**TASK OBJECTIVE:** Rewrite the entries below, starting at the line containing "You are a computer-use agent. Screen" and ending at the line containing "Action: pyautogui.click(x=38, y=139)", with every "Instruction" replaced by "Goal" and all else left unchanged.
##### ROWS
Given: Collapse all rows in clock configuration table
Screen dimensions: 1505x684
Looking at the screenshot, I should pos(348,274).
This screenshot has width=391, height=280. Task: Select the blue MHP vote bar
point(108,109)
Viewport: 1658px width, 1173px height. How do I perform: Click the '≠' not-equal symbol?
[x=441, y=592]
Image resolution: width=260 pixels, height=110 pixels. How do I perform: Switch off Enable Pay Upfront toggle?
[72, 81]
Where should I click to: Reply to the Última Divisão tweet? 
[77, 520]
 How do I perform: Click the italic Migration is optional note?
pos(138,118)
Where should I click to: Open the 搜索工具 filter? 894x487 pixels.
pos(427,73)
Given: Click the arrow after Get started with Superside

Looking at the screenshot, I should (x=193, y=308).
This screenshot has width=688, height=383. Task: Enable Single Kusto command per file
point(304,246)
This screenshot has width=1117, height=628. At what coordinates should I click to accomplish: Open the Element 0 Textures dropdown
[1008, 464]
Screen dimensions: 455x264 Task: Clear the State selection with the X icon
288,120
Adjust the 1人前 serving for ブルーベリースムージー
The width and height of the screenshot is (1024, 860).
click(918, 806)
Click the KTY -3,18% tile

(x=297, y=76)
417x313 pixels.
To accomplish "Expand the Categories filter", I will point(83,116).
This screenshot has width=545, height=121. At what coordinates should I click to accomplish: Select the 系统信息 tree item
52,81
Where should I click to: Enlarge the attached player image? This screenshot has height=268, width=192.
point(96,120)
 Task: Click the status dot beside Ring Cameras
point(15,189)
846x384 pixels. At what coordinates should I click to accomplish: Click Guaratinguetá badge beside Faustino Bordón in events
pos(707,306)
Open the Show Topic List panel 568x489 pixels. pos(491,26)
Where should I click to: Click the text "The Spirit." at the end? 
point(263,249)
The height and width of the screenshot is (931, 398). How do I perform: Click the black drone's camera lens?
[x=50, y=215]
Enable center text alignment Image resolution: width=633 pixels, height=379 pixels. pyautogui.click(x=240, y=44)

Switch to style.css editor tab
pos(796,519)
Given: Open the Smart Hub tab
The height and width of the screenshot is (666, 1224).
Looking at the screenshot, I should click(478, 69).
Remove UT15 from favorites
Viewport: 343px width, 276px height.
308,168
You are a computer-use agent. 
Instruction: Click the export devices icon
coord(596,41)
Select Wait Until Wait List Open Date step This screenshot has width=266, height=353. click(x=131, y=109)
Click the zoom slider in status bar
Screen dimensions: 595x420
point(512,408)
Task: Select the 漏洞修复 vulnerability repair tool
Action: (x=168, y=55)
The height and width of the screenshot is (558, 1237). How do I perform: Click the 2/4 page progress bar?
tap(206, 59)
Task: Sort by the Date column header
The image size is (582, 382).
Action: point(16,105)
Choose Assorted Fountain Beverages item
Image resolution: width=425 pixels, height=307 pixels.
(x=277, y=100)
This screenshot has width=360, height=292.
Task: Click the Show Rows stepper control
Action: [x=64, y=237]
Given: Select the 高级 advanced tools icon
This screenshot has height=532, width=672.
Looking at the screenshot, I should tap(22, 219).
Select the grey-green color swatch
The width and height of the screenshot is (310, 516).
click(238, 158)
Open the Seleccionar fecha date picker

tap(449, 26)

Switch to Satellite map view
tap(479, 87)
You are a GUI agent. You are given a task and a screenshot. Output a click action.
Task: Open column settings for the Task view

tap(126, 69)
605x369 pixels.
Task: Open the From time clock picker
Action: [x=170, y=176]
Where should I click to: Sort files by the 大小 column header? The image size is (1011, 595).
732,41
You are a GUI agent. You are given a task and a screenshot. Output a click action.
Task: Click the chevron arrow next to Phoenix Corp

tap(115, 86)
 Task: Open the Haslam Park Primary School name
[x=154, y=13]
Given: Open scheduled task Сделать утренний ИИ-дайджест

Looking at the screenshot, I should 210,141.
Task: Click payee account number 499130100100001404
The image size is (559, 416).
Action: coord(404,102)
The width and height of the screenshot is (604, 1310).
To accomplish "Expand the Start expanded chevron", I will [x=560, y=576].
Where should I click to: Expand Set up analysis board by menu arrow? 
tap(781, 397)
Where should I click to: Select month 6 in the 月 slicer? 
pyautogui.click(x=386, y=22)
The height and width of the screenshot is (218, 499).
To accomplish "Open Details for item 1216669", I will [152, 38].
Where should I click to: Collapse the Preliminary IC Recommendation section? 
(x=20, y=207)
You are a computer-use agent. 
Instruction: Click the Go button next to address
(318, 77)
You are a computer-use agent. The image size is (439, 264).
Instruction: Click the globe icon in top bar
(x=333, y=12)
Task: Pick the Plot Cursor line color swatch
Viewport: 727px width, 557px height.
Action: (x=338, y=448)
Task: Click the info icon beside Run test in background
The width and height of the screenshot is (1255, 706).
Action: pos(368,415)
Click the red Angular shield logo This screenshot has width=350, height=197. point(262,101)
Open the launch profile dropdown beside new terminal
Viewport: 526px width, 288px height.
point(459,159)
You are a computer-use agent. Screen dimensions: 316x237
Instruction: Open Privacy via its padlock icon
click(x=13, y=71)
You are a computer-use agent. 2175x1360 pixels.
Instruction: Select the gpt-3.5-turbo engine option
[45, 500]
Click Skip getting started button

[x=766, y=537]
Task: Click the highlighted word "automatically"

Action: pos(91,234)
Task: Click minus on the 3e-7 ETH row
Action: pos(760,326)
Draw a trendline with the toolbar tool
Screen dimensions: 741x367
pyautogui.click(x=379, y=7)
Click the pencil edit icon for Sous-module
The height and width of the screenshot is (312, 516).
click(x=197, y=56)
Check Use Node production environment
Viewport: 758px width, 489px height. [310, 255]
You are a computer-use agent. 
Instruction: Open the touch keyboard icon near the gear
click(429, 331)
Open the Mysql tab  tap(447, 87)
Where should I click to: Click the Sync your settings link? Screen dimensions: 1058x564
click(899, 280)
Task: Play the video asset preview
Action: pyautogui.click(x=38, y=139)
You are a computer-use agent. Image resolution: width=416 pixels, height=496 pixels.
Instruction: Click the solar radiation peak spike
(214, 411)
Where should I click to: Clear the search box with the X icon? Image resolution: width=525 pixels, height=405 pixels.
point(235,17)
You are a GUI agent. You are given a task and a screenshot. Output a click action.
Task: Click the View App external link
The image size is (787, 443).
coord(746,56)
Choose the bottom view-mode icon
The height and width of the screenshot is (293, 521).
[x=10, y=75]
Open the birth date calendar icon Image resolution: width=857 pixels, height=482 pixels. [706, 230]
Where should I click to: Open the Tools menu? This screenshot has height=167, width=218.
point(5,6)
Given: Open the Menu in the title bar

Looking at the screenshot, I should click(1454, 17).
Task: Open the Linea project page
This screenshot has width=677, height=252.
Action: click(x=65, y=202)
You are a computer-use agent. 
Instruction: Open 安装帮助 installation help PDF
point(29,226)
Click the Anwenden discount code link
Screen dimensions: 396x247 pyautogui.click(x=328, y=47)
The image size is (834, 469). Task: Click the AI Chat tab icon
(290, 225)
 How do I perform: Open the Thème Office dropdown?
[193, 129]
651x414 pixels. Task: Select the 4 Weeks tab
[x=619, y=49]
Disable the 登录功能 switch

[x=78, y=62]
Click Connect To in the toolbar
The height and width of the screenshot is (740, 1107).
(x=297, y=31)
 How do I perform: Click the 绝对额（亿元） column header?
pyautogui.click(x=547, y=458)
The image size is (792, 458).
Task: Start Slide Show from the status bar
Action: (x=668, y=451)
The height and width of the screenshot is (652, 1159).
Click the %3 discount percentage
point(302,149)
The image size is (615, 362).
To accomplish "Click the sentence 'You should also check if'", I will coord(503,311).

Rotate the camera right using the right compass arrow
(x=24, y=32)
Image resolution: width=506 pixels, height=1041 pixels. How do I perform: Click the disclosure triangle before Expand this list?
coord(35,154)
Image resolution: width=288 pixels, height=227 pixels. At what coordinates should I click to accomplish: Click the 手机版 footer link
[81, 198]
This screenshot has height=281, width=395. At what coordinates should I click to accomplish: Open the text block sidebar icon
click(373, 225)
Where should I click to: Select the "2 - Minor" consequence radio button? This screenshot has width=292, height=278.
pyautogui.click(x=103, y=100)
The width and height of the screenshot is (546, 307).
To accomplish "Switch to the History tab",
##########
**EXERCISE ANSWER:**
You are a computer-use agent. Screen dimensions: 316x237
Goal: Open Privacy via its padlock icon
click(x=13, y=71)
You are a computer-use agent. 2175x1360 pixels.
Goal: Select the gpt-3.5-turbo engine option
[45, 500]
Click Skip getting started button

[x=766, y=537]
Task: Click the highlighted word "automatically"

Action: pos(91,234)
Task: Click minus on the 3e-7 ETH row
Action: pos(760,326)
Draw a trendline with the toolbar tool
Screen dimensions: 741x367
pyautogui.click(x=379, y=7)
Click the pencil edit icon for Sous-module
The height and width of the screenshot is (312, 516).
click(x=197, y=56)
Check Use Node production environment
Viewport: 758px width, 489px height. [310, 255]
You are a computer-use agent. 
Goal: Open the touch keyboard icon near the gear
click(429, 331)
Open the Mysql tab  tap(447, 87)
Where should I click to: Click the Sync your settings link? Screen dimensions: 1058x564
click(899, 280)
Task: Play the video asset preview
Action: pyautogui.click(x=38, y=139)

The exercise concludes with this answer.